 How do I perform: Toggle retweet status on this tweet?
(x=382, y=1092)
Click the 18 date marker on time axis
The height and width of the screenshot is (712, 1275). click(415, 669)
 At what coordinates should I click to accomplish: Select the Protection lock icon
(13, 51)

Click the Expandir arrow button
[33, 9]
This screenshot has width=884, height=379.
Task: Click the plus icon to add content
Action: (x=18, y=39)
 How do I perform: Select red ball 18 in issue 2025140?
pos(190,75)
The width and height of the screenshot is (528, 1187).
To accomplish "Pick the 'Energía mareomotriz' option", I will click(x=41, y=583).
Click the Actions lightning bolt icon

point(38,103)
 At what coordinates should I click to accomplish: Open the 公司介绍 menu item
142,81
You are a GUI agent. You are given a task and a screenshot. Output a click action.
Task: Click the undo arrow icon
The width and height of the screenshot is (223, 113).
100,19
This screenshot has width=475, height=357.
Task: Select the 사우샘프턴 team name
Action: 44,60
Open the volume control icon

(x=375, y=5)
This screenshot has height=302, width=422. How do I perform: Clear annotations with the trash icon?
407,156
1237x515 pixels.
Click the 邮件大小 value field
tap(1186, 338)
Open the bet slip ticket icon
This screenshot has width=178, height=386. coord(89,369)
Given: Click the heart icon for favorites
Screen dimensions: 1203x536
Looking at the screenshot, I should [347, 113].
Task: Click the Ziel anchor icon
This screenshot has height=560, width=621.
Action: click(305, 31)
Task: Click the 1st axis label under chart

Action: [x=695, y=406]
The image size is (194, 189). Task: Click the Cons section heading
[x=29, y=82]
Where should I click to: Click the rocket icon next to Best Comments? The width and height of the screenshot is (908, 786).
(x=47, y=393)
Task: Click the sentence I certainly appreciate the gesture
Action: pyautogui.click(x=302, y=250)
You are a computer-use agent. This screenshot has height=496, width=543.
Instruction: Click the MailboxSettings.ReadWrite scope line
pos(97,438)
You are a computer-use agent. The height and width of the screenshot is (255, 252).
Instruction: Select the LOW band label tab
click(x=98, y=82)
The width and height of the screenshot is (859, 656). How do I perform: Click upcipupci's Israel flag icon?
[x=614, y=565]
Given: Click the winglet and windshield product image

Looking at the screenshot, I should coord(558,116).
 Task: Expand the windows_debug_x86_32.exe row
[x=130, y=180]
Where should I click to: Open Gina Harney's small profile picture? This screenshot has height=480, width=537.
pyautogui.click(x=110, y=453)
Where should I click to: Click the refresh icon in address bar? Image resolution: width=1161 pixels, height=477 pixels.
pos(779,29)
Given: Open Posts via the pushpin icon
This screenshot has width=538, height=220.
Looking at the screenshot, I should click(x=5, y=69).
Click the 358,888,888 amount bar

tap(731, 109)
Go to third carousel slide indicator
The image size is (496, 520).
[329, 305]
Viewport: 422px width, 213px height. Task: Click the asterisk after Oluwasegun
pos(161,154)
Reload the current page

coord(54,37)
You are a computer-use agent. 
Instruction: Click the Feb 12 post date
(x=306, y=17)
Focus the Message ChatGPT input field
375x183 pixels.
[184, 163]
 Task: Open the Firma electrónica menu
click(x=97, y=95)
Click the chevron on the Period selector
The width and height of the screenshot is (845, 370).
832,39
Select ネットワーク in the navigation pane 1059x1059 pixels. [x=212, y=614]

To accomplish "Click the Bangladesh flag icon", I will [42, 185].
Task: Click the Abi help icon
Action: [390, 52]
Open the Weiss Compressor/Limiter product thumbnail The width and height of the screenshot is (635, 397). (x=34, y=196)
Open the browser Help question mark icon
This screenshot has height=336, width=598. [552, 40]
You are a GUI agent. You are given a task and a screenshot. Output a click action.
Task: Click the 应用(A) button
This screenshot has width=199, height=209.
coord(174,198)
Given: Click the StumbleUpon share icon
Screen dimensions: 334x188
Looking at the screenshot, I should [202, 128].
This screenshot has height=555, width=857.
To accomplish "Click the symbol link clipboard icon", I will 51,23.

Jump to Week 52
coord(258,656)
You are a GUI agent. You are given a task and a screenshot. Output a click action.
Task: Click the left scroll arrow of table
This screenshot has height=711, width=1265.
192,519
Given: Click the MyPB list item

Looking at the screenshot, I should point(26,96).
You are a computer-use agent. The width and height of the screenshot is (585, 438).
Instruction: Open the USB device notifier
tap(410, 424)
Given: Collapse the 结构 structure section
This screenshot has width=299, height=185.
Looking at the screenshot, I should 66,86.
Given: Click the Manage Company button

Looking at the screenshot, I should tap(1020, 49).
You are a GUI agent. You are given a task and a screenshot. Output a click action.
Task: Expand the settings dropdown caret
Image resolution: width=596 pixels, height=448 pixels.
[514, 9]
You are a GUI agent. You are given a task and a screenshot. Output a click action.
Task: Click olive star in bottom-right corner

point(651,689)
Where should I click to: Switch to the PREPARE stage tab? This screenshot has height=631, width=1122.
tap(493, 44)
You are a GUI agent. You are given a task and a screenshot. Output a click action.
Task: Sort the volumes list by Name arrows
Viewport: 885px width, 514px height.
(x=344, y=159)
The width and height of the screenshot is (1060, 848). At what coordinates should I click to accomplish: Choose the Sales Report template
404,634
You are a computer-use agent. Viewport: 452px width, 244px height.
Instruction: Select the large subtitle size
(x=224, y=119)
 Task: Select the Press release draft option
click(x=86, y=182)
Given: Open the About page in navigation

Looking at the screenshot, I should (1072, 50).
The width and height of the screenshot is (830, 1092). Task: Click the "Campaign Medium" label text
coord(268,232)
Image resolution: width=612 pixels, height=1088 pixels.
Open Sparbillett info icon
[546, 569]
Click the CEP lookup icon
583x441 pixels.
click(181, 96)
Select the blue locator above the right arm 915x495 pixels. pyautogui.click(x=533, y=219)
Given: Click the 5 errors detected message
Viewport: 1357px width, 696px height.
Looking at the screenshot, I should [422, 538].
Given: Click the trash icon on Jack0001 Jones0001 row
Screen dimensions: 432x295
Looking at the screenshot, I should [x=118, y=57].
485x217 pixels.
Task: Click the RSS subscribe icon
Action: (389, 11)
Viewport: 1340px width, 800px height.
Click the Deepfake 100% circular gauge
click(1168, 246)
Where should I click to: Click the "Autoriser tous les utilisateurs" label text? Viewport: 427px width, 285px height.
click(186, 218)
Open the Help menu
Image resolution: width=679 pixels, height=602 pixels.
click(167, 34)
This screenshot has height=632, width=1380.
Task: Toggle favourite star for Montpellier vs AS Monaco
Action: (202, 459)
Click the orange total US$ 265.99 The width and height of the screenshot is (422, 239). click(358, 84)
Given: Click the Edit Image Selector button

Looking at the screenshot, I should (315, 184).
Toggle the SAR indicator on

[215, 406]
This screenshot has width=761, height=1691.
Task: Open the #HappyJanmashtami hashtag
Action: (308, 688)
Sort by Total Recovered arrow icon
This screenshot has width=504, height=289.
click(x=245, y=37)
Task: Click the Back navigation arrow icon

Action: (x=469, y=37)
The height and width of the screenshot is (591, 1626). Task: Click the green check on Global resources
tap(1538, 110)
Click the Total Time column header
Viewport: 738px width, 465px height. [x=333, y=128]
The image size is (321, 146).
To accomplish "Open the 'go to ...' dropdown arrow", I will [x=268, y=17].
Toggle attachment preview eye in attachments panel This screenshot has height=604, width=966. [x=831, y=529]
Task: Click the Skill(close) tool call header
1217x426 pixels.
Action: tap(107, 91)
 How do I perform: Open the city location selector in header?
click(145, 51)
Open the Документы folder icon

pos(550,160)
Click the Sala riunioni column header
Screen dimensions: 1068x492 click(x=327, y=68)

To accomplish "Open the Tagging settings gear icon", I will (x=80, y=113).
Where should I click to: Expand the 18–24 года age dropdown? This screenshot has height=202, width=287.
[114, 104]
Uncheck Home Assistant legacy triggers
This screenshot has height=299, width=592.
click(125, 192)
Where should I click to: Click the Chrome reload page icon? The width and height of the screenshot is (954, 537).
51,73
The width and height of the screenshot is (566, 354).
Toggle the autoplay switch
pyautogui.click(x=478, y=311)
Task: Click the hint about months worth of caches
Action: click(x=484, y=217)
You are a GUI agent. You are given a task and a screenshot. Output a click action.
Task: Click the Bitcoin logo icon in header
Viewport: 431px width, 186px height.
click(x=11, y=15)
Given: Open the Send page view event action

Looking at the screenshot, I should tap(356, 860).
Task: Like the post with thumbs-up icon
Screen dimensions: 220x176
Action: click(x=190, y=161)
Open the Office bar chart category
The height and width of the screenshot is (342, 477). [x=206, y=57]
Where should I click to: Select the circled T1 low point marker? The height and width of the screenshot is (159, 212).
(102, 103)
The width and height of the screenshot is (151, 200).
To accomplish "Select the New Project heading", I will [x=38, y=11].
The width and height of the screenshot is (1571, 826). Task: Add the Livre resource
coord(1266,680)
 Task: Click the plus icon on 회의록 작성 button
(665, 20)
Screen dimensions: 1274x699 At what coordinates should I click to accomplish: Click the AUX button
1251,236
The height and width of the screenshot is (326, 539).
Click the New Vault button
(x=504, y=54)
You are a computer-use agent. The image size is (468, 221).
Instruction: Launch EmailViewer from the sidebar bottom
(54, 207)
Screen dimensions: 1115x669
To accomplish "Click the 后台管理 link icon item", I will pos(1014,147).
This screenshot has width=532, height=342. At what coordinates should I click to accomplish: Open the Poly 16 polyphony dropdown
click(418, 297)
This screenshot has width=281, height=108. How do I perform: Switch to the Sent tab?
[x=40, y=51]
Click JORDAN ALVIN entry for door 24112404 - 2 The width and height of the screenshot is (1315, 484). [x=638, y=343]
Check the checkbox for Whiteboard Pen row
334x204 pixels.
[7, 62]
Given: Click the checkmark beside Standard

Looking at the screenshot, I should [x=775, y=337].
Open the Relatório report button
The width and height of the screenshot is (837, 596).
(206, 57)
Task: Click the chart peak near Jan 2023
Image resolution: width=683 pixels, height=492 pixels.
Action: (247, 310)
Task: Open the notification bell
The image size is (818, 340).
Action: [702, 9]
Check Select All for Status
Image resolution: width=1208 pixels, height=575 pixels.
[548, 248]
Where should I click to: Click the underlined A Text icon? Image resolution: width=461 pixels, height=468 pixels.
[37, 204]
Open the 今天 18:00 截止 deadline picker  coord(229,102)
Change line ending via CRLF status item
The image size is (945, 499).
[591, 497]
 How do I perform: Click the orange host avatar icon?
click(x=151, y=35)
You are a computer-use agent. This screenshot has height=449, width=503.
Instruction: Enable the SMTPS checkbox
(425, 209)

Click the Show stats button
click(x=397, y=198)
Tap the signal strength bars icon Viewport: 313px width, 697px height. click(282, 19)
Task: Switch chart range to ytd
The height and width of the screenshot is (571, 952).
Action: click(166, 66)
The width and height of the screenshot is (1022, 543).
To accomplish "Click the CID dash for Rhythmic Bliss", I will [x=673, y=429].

Task brief - All that is wanted is the stretch of lines above from the one containing "Screen dimensions: 1115x669" through the one containing "Task: Click the chart peak near Jan 2023", duplicated exactly.

Result for this exercise -
Screen dimensions: 1115x669
To accomplish "Click the 后台管理 link icon item", I will pos(1014,147).
This screenshot has width=532, height=342. At what coordinates should I click to accomplish: Open the Poly 16 polyphony dropdown
click(418, 297)
This screenshot has width=281, height=108. How do I perform: Switch to the Sent tab?
[x=40, y=51]
Click JORDAN ALVIN entry for door 24112404 - 2 The width and height of the screenshot is (1315, 484). [x=638, y=343]
Check the checkbox for Whiteboard Pen row
334x204 pixels.
[7, 62]
Given: Click the checkmark beside Standard

Looking at the screenshot, I should [x=775, y=337].
Open the Relatório report button
The width and height of the screenshot is (837, 596).
(206, 57)
Task: Click the chart peak near Jan 2023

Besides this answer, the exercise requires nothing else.